··· Entries shown

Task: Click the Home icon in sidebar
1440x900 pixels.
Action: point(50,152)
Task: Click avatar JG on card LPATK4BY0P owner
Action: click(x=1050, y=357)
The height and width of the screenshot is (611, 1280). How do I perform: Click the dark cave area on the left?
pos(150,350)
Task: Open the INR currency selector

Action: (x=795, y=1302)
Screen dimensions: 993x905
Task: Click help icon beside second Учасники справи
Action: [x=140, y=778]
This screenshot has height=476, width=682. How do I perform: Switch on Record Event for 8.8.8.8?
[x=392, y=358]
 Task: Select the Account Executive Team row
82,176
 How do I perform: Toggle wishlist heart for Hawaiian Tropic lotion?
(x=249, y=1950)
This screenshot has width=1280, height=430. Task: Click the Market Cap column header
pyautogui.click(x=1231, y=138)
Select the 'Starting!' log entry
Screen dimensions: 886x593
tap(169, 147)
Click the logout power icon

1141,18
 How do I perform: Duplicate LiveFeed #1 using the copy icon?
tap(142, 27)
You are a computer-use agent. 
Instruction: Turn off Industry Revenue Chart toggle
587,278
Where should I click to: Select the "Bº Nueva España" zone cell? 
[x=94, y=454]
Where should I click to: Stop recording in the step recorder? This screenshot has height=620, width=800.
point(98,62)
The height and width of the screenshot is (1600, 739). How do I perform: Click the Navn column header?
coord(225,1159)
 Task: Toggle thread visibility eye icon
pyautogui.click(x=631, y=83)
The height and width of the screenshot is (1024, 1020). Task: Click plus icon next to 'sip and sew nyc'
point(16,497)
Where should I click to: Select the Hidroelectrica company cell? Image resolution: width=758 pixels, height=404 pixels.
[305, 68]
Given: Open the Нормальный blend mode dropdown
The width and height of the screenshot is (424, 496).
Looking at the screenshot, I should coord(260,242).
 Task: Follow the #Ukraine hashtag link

······

> **Instructions for the task**
How many lines in the listing above contain the string "This", with case significant? Reply with the number alone.

> **Complete response**
3